To get the optimum energy production a South facing roof is considered the best, however East and West can also work well. Considerations should be given to the amount of shading from trees and tall buildings as well as the roof angle to get the best from panels. Solar storage is another way to maximise the consumption of energy as the profile of when the sun is shining at its strongest and the panels creating most electricity typically doesn’t match the energy consumption profile of the average household. Batteries installed alongside solar panel systems can store the produced energy for when the household requires the energy.

Solar Thermal

Solar thermal uses the suns energy again but instead of electricity, heat is captured through evacuated tubes or ‘flat plates’ that form a panel called a solar collector. The generated hot water is stored in a domestic hot water (DHW) cylinder. This is a good solution where properties have a very high hot water demand and will reduce the amount of gas or electricity needed to provide water which will also save carbon and money. It is also possible for solar thermal to contribute to space heating as well.

Solar PV-T

Solar PV-T is a combination of a traditional solar PV panel and solar thermal solution into one module. These are a newer technology and so the supply chain is less developed. It could be a good solution for smaller roofs that wouldn’t have space to install both solar PV and solar thermal panels.


Ventilation is an incredibly important element of retrofit that is often overlooked and failure to ventilate properly can, in the extreme, cause serious health issues as well as leaving homes uninhabitable.

Ventilation is the process where ‘stale’ polluted air from inside the buildings is removed and replaced with ‘fresh’ external air (which is usually less polluted). One of the key pollutants in the home is the  build-up of moisture caused by occupants breathing, showering and cooking. This can lead to condensation and mould growth.

When retrofitting properties the goal is to ensure there is purposeful ventilation, that is to say ventilation that is designed into a property rather than unintentional – as is seen in older, draughty buildings. With properties nowadays being made more air-tight,  more care must be given to the ventilation requirements and the maxim ‘build tight, ventilate right’ is an important one to remember!

Intermittent Extract Ventilation (IEV)

IEV systems are a common basic ventilation solution where multiple individual extractor fans are placed in all wet rooms like kitchens, bathrooms, utility rooms and toilets.
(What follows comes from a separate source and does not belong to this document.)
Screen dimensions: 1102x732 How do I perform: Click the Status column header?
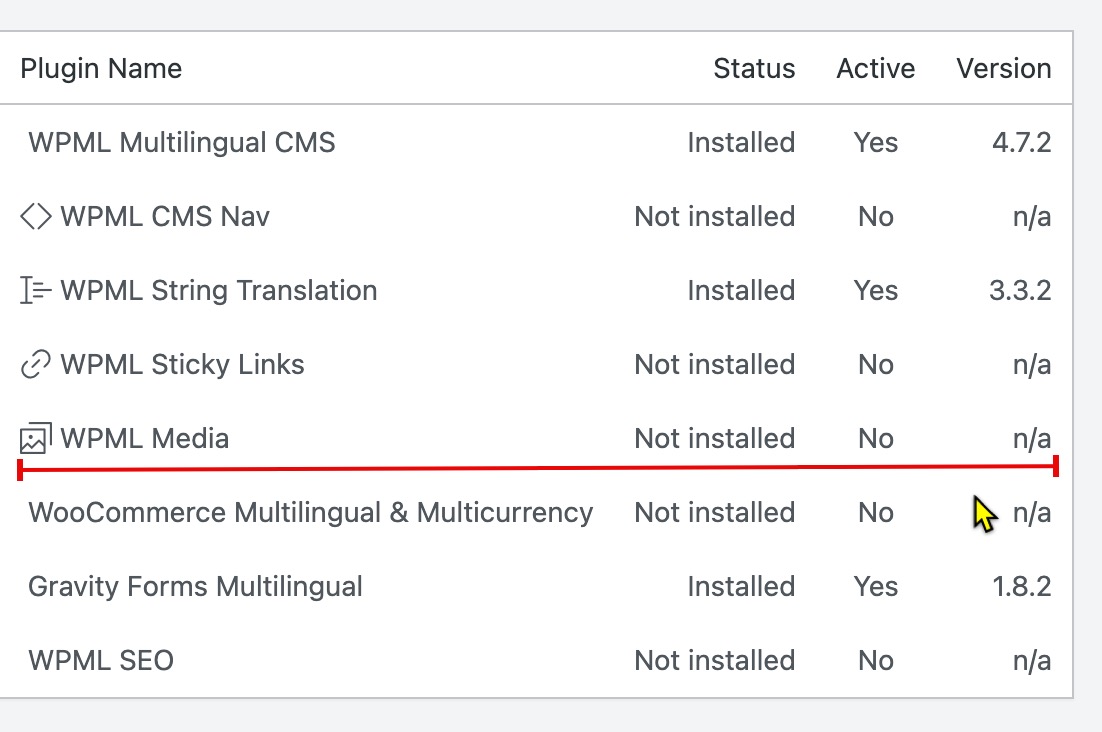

These can be set for continuous or intermittent operation as required. Background trickle vents allow fresh air into the property. IEVs are quiet running, come in compact designs and have a low energy usage meaning a low running cost.

Mechanical Extract Ventilation (MEV)

MEV systems are similar to individual extract fans except that each area is connected by ducting to a single extractor fan located remotely (typically in a loft space) and the air expelled from one outlet. It is designed to work continuously at a low level in the background but can be boosted when required.

Mechanical Ventilation with Heat Recovery (MVHR)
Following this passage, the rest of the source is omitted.